Text block:
START

Database migration 1.6.0~rc2-rc4

rustycanb · May 15, 2020, 4:22am

After upgrading to 1.6.0~rc2, I get this message in the yellow notice box: 2020-05-15 14:18:13: Non-increasing sequence detected: Checking and repairing the db…

Waited 15 minutes and no change…

Local device is showing 4 files out of sync for one folder, while remote device is showing up-to-date. Global state is 685 files on both sides. Rscyncing (dry-run) shows the files are synced.

Starting STRECHECKDBEVERY=1s syncthing makes no difference.

Local device is Ubuntu 20.04 laptop, remote is RPI3 with Raspian Stretch. Both were running ST 1.5.0 successfully before upgrade.

Any ideas?

imsodin · May 15, 2020, 7:46am

Can you please post screenshots from both sides.

On a side note:

That does not necessarily mean the issue happened on v1.6.0: We resend the entire index on upgrade, during which sequences can be checked and thus the warned about sequence inconsistency detected.

rustycanb · May 15, 2020, 8:29am

This screenshot is from my laptop model (E7270) showing the out-of-sync files.

I didn’t take a screenshot of the RPI3 because it was all green, ie up-to-date.

END

Exercise task a:
For each statement, say whether it agrees with the forum thread, and quote the exact words of the thread that decide it. (i) Both devices ran version 1.5.0 successfully before the upgrade. (ii) The remote device showed 4 files out of sync. (iii) A screenshot of the RPI3 was posted.
The records have no connection to the forum thread.

Stored dataset items:
START

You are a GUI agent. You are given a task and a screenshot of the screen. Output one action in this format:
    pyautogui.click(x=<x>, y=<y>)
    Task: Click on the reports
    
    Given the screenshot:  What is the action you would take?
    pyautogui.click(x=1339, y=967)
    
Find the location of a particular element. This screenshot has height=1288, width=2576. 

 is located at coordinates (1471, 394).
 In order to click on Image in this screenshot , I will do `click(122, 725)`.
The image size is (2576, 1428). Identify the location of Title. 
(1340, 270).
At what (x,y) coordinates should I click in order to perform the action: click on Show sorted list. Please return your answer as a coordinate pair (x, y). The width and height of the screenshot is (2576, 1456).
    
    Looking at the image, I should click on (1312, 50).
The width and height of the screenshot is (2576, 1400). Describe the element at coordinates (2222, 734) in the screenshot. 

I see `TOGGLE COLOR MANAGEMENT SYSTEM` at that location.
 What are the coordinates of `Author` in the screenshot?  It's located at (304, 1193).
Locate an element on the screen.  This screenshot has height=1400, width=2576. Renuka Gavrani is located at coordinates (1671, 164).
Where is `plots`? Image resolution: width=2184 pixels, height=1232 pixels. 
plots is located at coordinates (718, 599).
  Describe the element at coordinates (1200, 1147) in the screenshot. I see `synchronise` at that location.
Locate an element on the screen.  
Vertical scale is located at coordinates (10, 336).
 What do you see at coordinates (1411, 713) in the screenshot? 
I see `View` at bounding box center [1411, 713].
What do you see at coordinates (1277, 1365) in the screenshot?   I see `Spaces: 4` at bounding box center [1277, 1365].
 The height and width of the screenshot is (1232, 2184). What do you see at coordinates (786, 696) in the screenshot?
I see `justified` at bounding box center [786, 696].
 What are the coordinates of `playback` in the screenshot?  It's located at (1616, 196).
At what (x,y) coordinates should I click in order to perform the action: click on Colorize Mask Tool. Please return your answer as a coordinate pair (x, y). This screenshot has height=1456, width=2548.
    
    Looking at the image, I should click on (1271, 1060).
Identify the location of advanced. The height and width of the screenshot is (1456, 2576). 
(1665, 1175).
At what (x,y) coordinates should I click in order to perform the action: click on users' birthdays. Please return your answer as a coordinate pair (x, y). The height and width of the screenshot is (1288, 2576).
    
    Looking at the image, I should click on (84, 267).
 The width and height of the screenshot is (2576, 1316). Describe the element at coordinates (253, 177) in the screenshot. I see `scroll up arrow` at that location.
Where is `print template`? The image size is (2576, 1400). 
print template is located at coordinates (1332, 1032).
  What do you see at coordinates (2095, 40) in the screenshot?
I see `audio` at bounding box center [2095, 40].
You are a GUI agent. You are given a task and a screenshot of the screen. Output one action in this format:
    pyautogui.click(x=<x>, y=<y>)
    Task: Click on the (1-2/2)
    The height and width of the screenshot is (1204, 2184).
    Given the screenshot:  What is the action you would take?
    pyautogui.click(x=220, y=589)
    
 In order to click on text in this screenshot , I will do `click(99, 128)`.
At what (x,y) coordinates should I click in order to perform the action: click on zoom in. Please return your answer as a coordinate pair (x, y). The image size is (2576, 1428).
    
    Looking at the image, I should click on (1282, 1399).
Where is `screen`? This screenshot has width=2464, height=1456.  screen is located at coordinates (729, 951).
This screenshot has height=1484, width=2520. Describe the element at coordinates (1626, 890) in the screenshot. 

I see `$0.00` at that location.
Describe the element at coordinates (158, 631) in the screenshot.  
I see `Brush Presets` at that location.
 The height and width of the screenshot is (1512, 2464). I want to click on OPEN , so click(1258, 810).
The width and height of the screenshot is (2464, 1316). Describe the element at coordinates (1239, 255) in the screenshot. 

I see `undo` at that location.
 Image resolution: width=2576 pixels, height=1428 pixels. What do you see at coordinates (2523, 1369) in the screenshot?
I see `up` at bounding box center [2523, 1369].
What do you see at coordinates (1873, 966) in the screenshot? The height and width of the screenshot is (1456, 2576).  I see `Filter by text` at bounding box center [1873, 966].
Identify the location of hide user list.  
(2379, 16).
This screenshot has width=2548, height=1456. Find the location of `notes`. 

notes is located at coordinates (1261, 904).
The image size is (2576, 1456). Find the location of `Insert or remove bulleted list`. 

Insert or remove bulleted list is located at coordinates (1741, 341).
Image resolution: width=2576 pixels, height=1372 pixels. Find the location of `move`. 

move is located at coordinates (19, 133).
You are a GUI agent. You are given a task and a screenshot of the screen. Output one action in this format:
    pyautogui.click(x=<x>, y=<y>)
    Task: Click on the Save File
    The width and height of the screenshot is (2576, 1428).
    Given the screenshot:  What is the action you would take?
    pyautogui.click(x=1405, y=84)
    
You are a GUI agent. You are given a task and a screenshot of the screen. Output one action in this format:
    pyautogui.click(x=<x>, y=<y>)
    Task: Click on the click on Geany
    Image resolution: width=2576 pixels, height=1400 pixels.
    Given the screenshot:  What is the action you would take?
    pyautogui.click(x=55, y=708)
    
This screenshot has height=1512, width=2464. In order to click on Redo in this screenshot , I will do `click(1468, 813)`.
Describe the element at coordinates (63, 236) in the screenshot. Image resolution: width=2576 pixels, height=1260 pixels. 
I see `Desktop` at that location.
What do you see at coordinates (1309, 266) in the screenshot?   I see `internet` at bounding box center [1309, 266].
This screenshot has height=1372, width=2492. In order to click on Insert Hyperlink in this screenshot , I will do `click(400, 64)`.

END

Exercise task b:
In the records, write out the stretch from the line that contains "The width and height of the screenshot is (2464, 1316)." through the line that contains "What do you see at coordinates (1309, 266)" as a numbered list, leaving out blank lines.

Correct answer a:
(i) Yes: "Both were running ST 1.5.0 successfully before upgrade."
(ii) No: "remote device is showing up-to-date."
(iii) No: "I didn’t take a screenshot of the RPI3 because it was all green, ie up-to-date."

Correct answer b:
1. The width and height of the screenshot is (2464, 1316). Describe the element at coordinates (1239, 255) in the screenshot. 
2. I see `undo` at that location.
3.  Image resolution: width=2576 pixels, height=1428 pixels. What do you see at coordinates (2523, 1369) in the screenshot?
4. I see `up` at bounding box center [2523, 1369].
5. What do you see at coordinates (1873, 966) in the screenshot? The height and width of the screenshot is (1456, 2576).  I see `Filter by text` at bounding box center [1873, 966].
6. Identify the location of hide user list.  
7. (2379, 16).
8. This screenshot has width=2548, height=1456. Find the location of `notes`. 
9. notes is located at coordinates (1261, 904).
10. The image size is (2576, 1456). Find the location of `Insert or remove bulleted list`. 
11. Insert or remove bulleted list is located at coordinates (1741, 341).
12. Image resolution: width=2576 pixels, height=1372 pixels. Find the location of `move`. 
13. move is located at coordinates (19, 133).
14. You are a GUI agent. You are given a task and a screenshot of the screen. Output one action in this format:
15.     pyautogui.click(x=<x>, y=<y>)
16.     Task: Click on the Save File
17.     The width and height of the screenshot is (2576, 1428).
18.     Given the screenshot:  What is the action you would take?
19.     pyautogui.click(x=1405, y=84)
20. You are a GUI agent. You are given a task and a screenshot of the screen. Output one action in this format:
21.     pyautogui.click(x=<x>, y=<y>)
22.     Task: Click on the click on Geany
23.     Image resolution: width=2576 pixels, height=1400 pixels.
24.     Given the screenshot:  What is the action you would take?
25.     pyautogui.click(x=55, y=708)
26. This screenshot has height=1512, width=2464. In order to click on Redo in this screenshot , I will do `click(1468, 813)`.
27. Describe the element at coordinates (63, 236) in the screenshot. Image resolution: width=2576 pixels, height=1260 pixels. 
28. I see `Desktop` at that location.
29. What do you see at coordinates (1309, 266) in the screenshot?   I see `internet` at bounding box center [1309, 266].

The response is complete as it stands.